I can’t say this enough: I like things that are cute. I like games that are bright and sunny and happy and act as an alternative to the tiresome pallor and adolescent angst that too many players and developers mistake for maturity. Sekiro wasn’t guilty of any of that—I endorse that game unreservedly, both its unforgiving action and its feudal aesthetic—but most of the big names games we’re expected to cover here are. Talking about how cliched big budget game design is became a cliche itself over a decade ago. Nintendo has always been an antidote to that, and it’s come to the rescue one more with Crafted World.

Seriously, just look at this screenshot right here:

yoshi crafted truck.jpg

So we’ve got what looks like a stuffed dinosaur with those idealized neotenous features, casting out warm invitations integrally linked to our earliest toys (and thus earliest memories) from childhood. It’s trucking along in a little papercraft Hot Wheel, on top of a windmill that seems to be made of yarn and cardboard. Bright happy trees sun in the background, with the whole scene looking like an arts and crafts project a substitute teacher would give us to kill time in elementary school. It’s so adorable I almost want to cry.

Every screen of this game feels like this. Every screen taps into a primordial source of joy within me that’s too often buried over and covered up by the stresses of adulthood and the utter joylessness of most major videogames. Yoshi’s like a concerned friend waking me up from a nightmare of mirthless grim and gritty nonsense.

This alone is enough for me to wholeheartedly embrace Yoshi’s Crafted World. It could have the most mindless, rote and uninspired play this side of Cow Clicker and I’d still gladly crank it up on my Switch as a nightly palate cleanser. Thankfully it’s not mindless or rote—although it might be a little uninspired, and a targeting mechanic where you have to stop to aim and throw eggs at enemies or various background obstacles is a bad idea that stops everything dead in its tracks. These Yoshis might scurry about in familiar and predictable ways, but there’s more than enough charm in how this world looks—and how we can interact with it—to make up for that.
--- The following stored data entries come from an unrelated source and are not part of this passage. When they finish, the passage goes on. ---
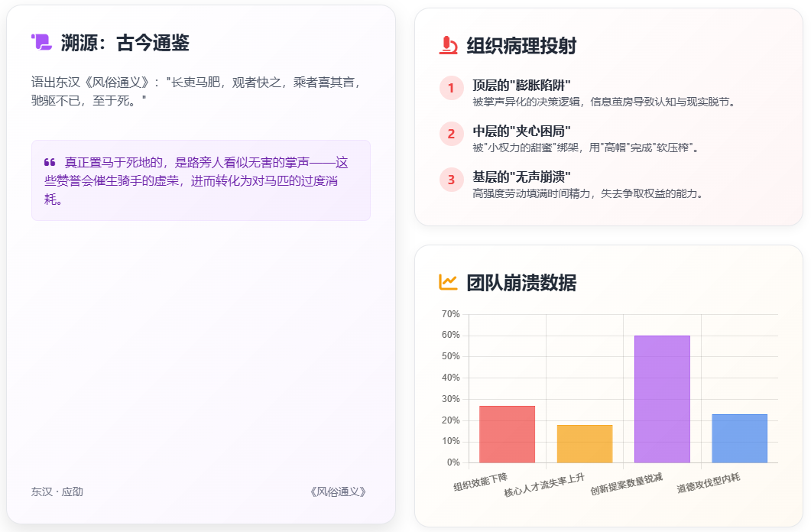Click the number 3 circle badge

tap(451, 180)
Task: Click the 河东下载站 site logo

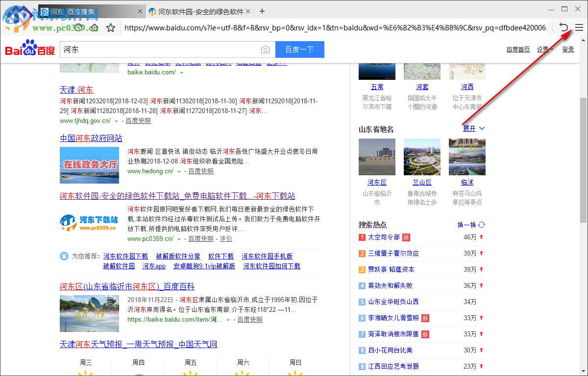Action: coord(89,222)
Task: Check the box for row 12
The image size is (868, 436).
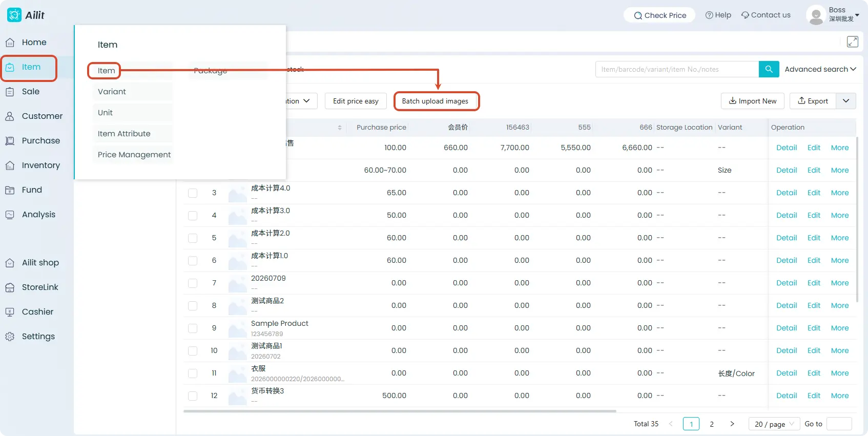Action: pyautogui.click(x=193, y=396)
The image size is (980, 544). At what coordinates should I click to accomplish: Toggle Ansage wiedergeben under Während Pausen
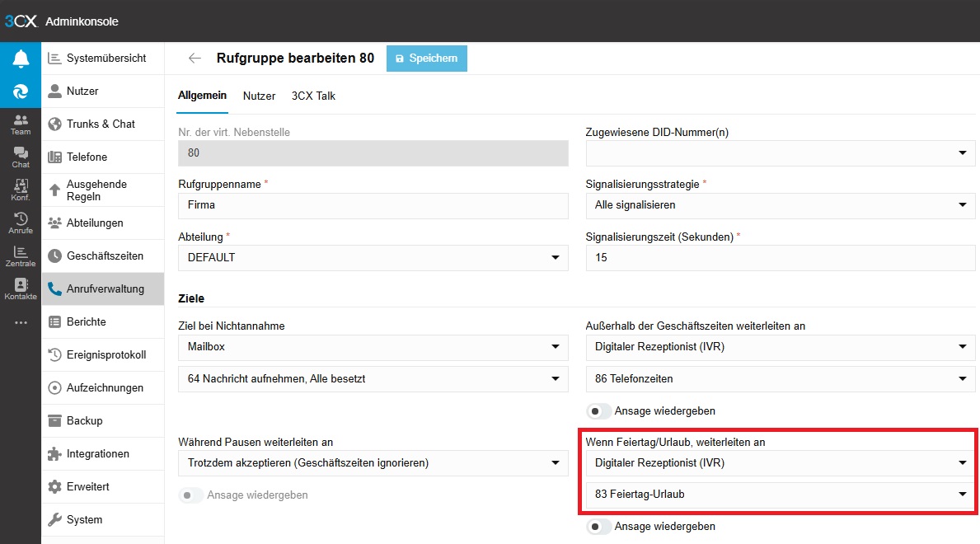pyautogui.click(x=191, y=495)
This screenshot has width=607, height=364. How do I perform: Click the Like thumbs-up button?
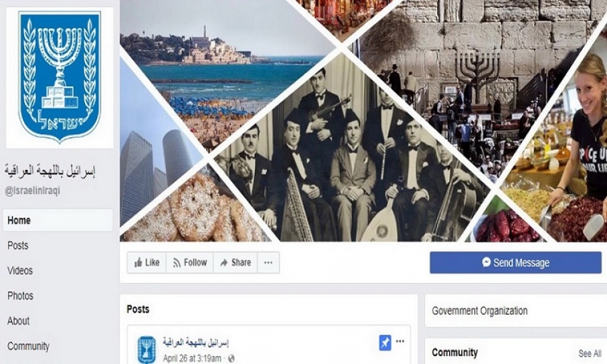tap(147, 263)
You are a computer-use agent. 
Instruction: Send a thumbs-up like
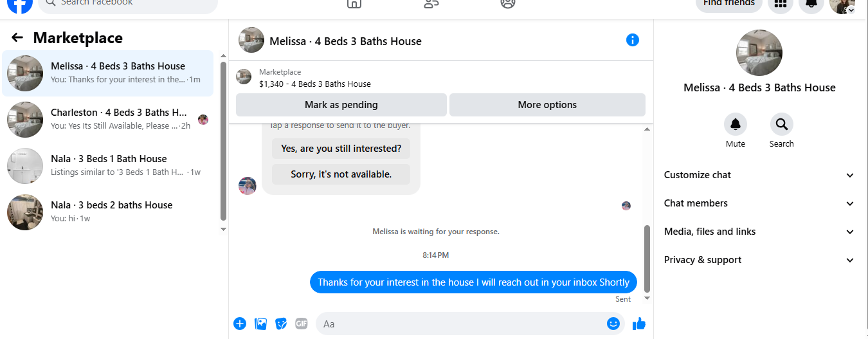pyautogui.click(x=638, y=324)
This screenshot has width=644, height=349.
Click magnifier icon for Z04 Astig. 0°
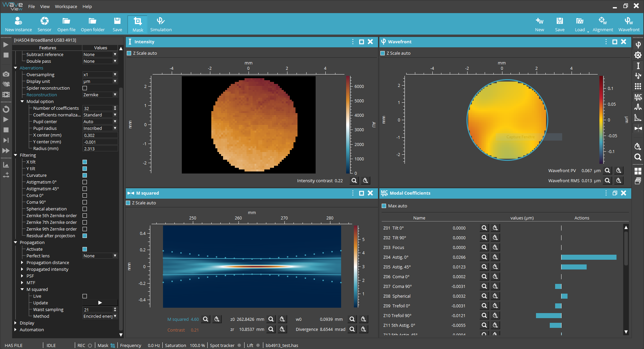pyautogui.click(x=484, y=257)
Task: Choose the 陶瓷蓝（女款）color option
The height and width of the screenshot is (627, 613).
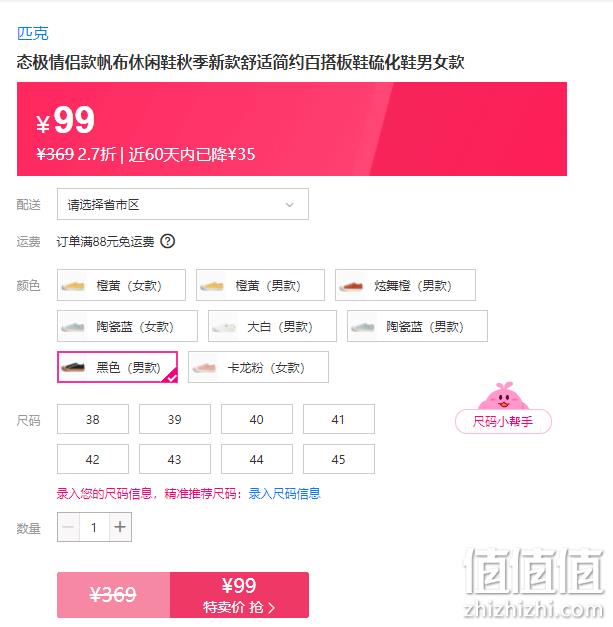Action: pyautogui.click(x=127, y=326)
Yoshi’s Crafted World is almost a kind of therapy for me. It’s like gaming detox. When I was fully overwhelmed by the stress and frustration of Sekiro, a retreat to the warm environs of this beautifully crafted world made all the difference. To use a metaphor that Yoshi’s presumed target audience has to be too young for, Yoshi’s Crafted World is the soothing chaser to the harsh shot that is Sekiro. The two have nothing in common beyond the fact that they are both videogames, but they unintentionally complement each other so well that I can’t really imagine playing one without the other now. And Yoshi’s Crafted World will no doubt have the same palliative effect when combined with any angry, serious violent spurt. It’s a game for all seasons and emotions, and almost entirely because of that glorious grade school aesthetic.

And get this: I didn’t even mention the little stuffed dog that Yoshi can ride on. Like, this game is already heart-melting enough, and then that guy shows up, and at that point it almost becomes too much. If From Software replaced brutality with cuteness, the result would be Yoshi’s Crafted World.